▶

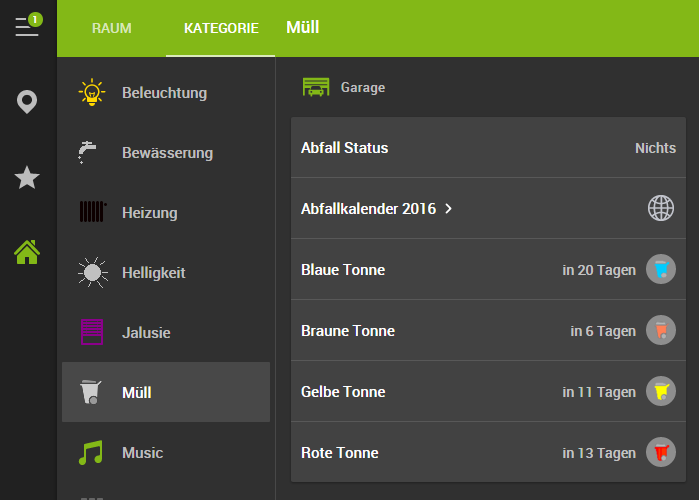Select the Jalusie category
This screenshot has height=500, width=699.
point(146,332)
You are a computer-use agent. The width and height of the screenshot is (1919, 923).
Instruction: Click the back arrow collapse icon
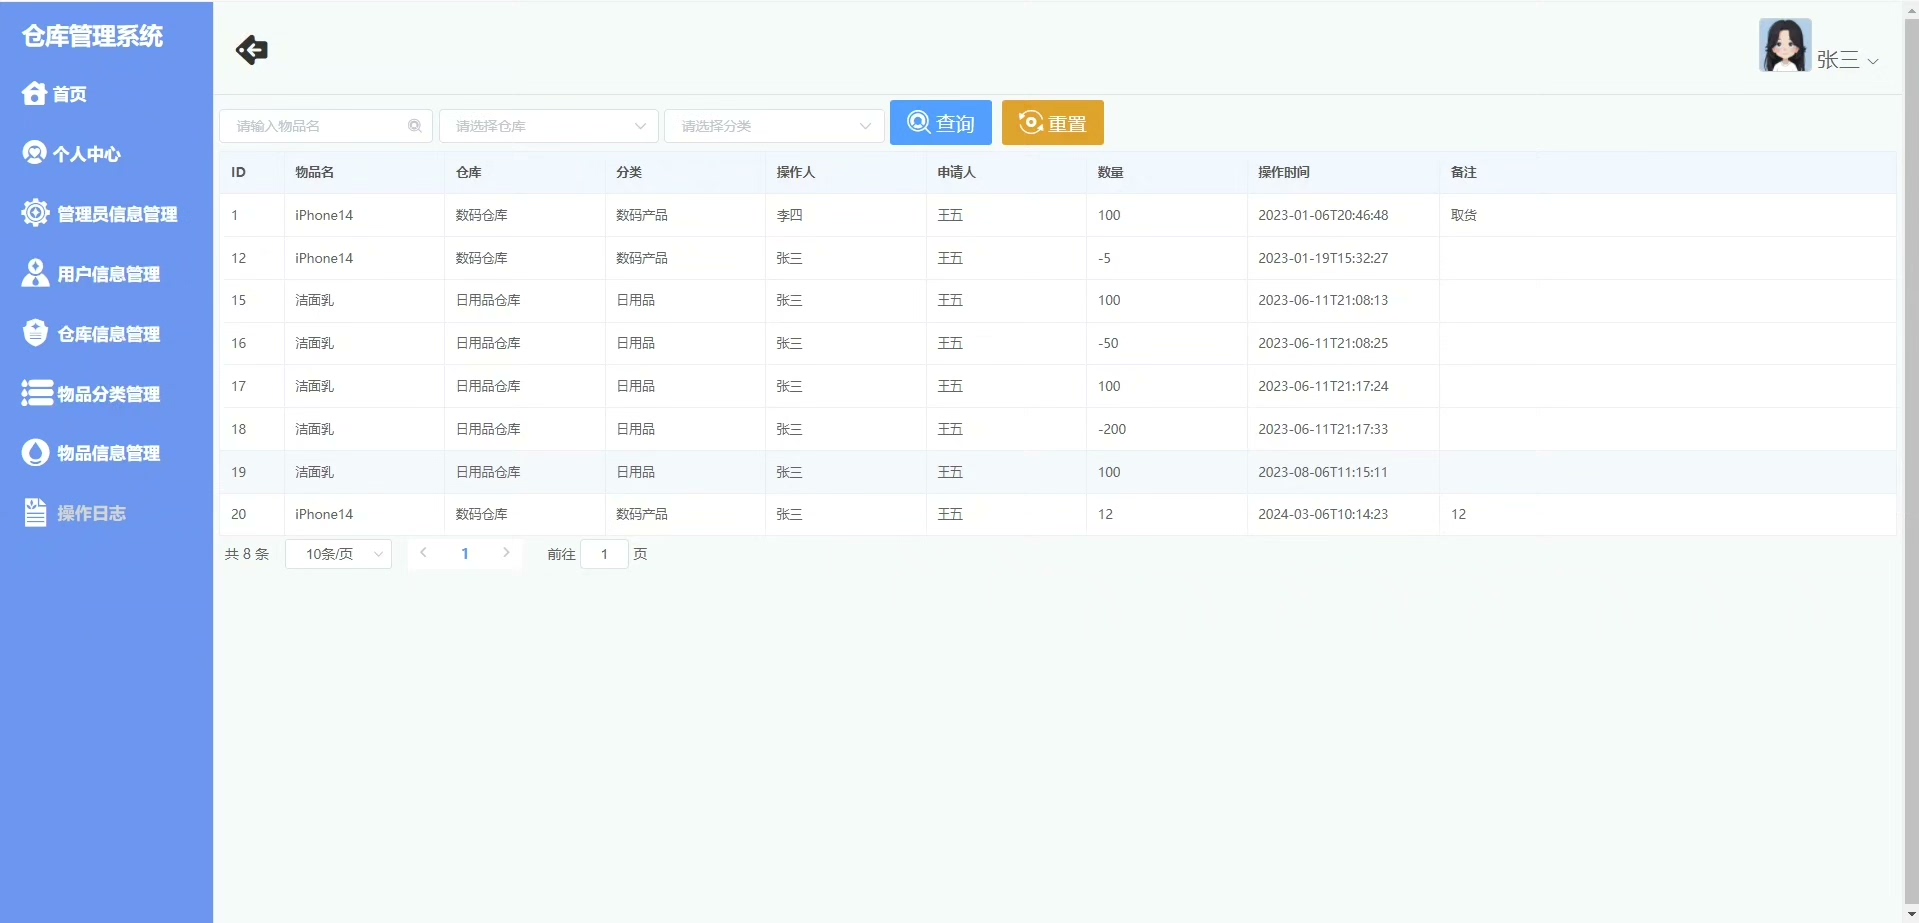coord(251,50)
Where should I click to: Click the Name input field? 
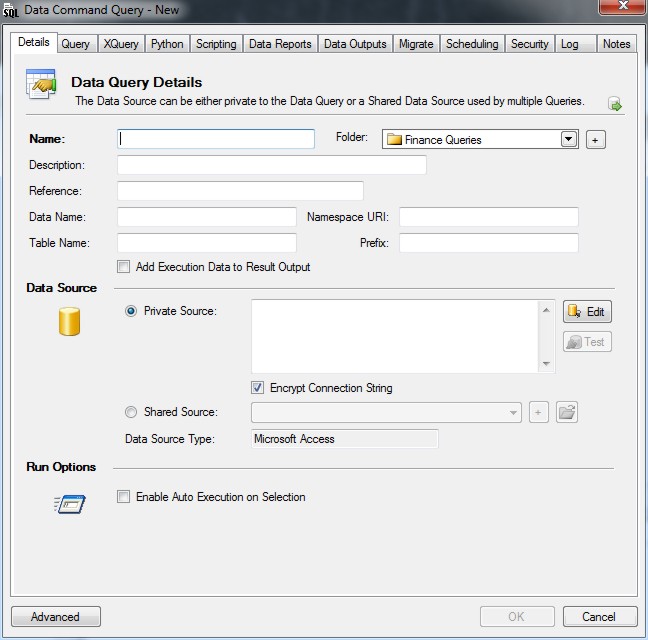pyautogui.click(x=216, y=139)

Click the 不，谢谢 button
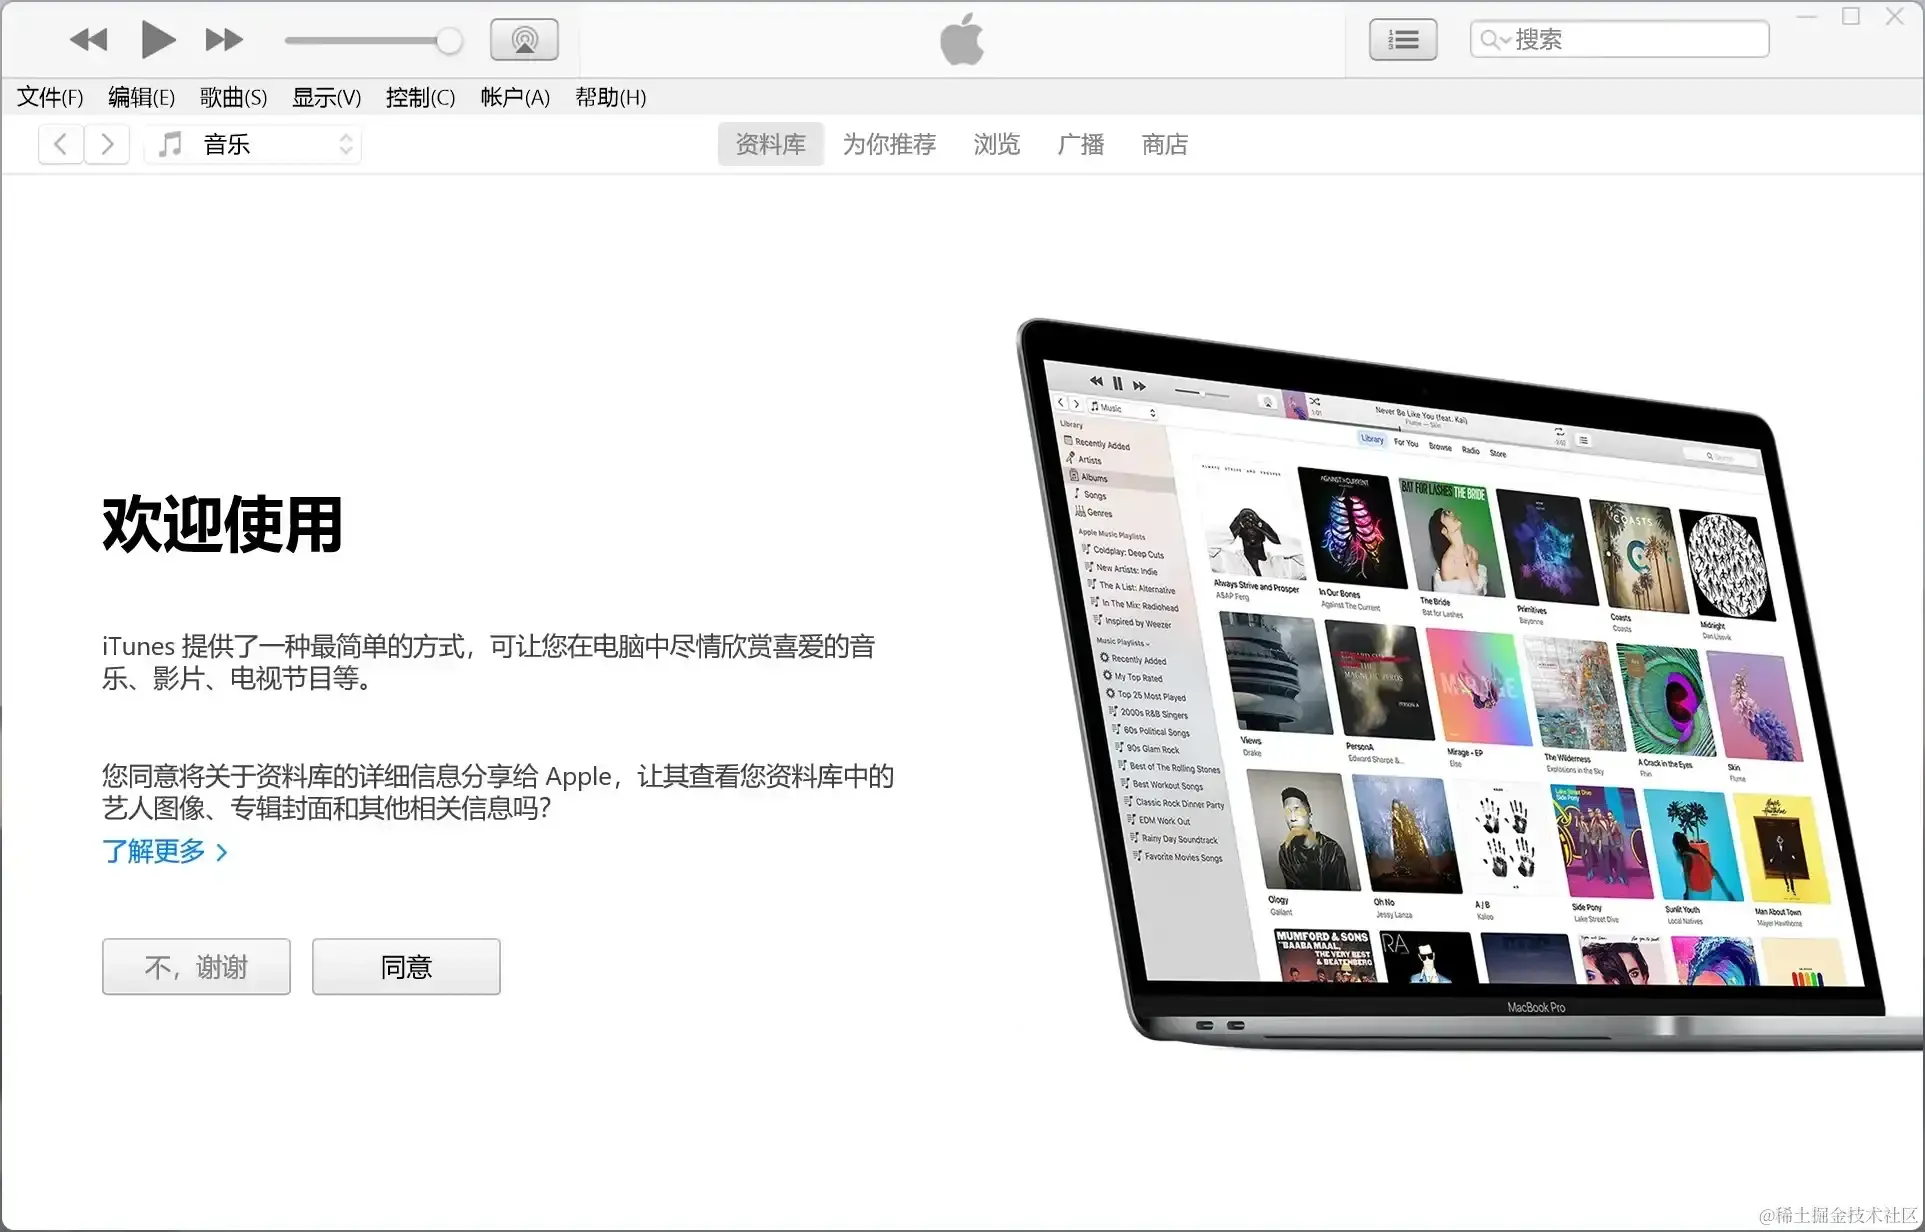click(196, 966)
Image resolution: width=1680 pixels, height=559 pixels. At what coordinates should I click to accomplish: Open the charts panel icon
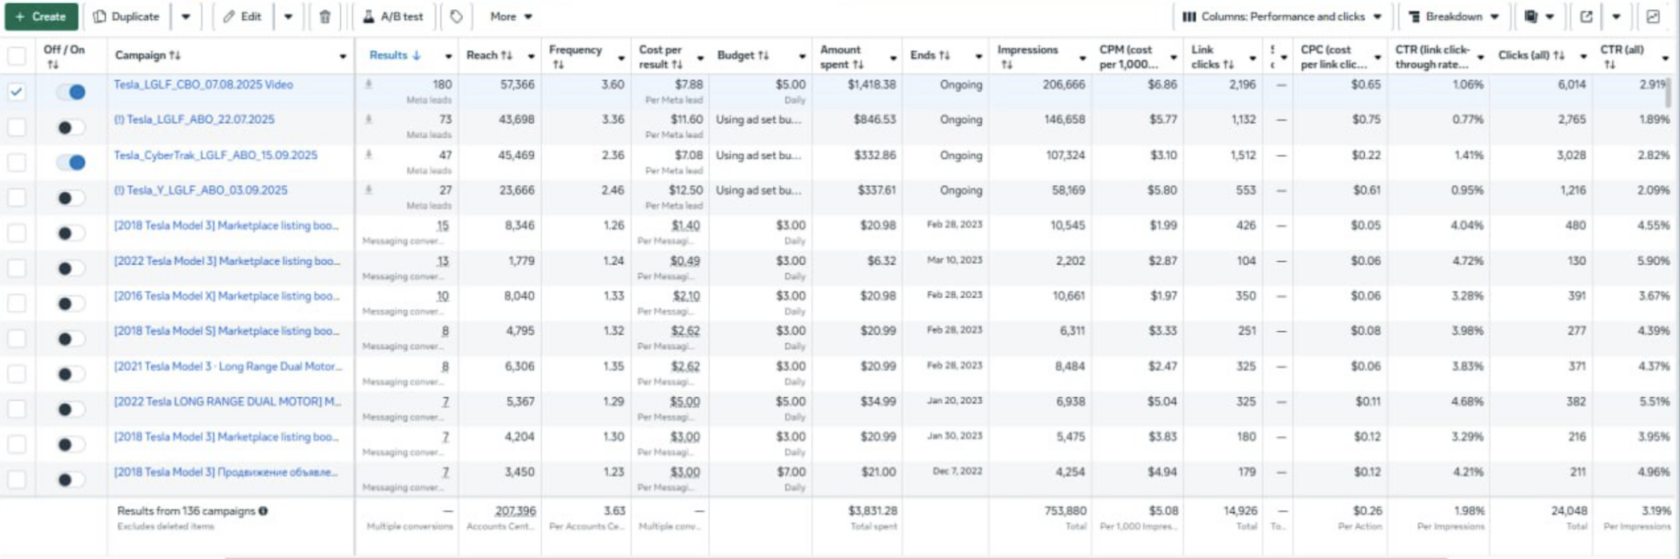1653,17
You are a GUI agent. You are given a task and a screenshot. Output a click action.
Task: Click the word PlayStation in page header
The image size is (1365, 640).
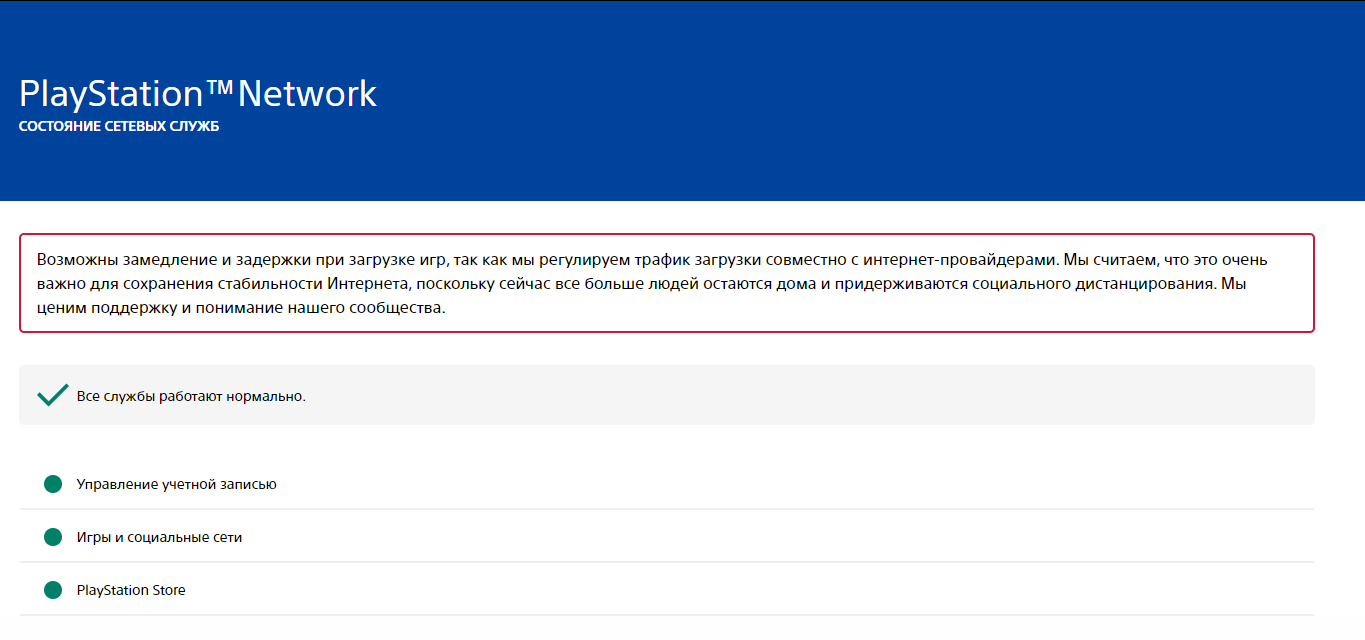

◀

### To do
Convert all the entries above into a numbered list of their lines, leaving out blank lines and the pictures.

### Answer to the exercise
1. Select the Jalusie category
2. This screenshot has height=500, width=699.
3. point(146,332)
4. You are a computer-use agent. The width and height of the screenshot is (1919, 923).
5. Instruction: Click the back arrow collapse icon
6. coord(251,50)
7. Where should I click to: Click the Name input field? 
8. pyautogui.click(x=216, y=139)
9. Click the 不，谢谢 button
10. click(196, 966)
11. Image resolution: width=1680 pixels, height=559 pixels. At what coordinates should I click to accomplish: Open the charts panel icon
12. 1653,17
13. You are a GUI agent. You are given a task and a screenshot. Output a click action.
14. Task: Click the word PlayStation in page header
15. The image size is (1365, 640).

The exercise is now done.